▶ [WHAT THE TASK ASKS]:
Continue the excerpt on Go's simd.Memmem substring search from the point where it ends.
** EXCERPT follows **
For longer needles (> 32 bytes), a simplified Two-Way string matching approach is used to maintain O(n+m) complexity and avoid pathological cases.
Example:
haystack := []byte("hello world")
needle := []byte("world")
pos := simd.Memmem(haystack, needle)
// pos == 6
Example with not found:
haystack := []byte("hello world")
needle := []byte("xyz")
pos := simd.Memmem(haystack, needle)
// pos == -1
Example with repeated patterns:
haystack := []byte("aaaaaabaaaa")
needle := []byte("aab")
pos := simd.Memmem(haystack, needle)
// pos == 5
Example ¶
Example demonstrates basic substring search
package main
import (
"fmt"
"github.com/coregx/coregex/simd"
)
func main() {
haystack := []byte("hello world")
needle := []byte("world")
pos := simd.Memmem(haystack, needle)
if pos != -1 {
fmt.Printf("Found at position %d\n", pos)
} else {
fmt.Println("Not found")
}
}
Output: Found at position 6
Example (EmptyNeedle) ¶
Example_emptyNeedle demonstrates that empty needle matches at start
package main
import (
"fmt"
"github.com/coregx/coregex/simd"
)
func main() {
haystack := []byte("hello")
needle := []byte("")
** End of EXCERPT **
** SUPPLIED MATERIAL follows **
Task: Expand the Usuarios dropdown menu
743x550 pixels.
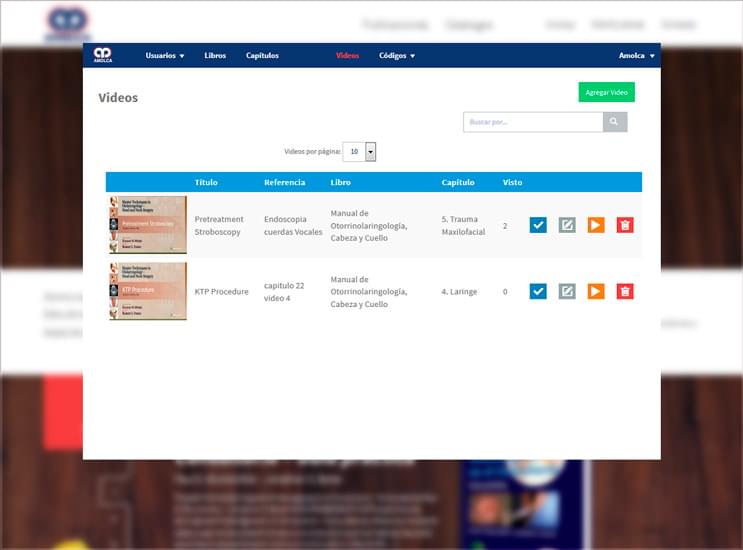Action: coord(165,56)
** End of SUPPLIED MATERIAL **
▶ [RESULT OF THE EXERCISE]:
pos := simd.Memmem(haystack, needle)
fmt.Printf("Empty needle found at position %d\n", pos)
}
Output: Empty needle found at position 0
Example (HttpHeader) ¶
Example_httpHeader demonstrates searching in HTTP headers
package main
import (
"fmt"
"github.com/coregx/coregex/simd"
)
func main() {
header := []byte("Content-Type: application/json\r\nContent-Length: 1234\r\n")
needle := []byte("Content-Length:")
pos := simd.Memmem(header, needle)
if pos != -1 {
fmt.Printf("Found header at position %d\n", pos)
}
}
Output: Found header at position 32
Example (JsonKey) ¶
Example_jsonKey demonstrates searching for JSON keys
package main
import (
"fmt"
"github.com/coregx/coregex/simd"
)
func main() {
json := []byte(`{"name":"John","age":30,"city":"New York"}`)
needle := []byte(`"age"`)
pos := simd.Memmem(json, needle)
if pos != -1 {
fmt.Printf("Found 'age' key at position %d\n", pos)
}
}
Output: Found 'age' key at position 15
Example (NotFound) ¶
Example_notFound demonstrates the case when needle is not present
package main
import (
"fmt"
"github.com/coregx/coregex/simd"
)
func main() {
haystack := []byte("hello world")
needle := []byte("xyz")
pos := simd.Memmem(haystack, needle)
if pos == -1 {
fmt.Println("Not found")
}
}
Output: Not found
Example (RepeatedPattern) ¶
Example_repeatedPattern demonstrates finding patterns in repeated data
package main
import (
"fmt"
"github.com/coregx/coregex/simd"
)
func main() {
dna := []byte("ATATATGCGCGC")
pattern := []byte("GCGC")
pos := simd.Memmem(dna, pattern)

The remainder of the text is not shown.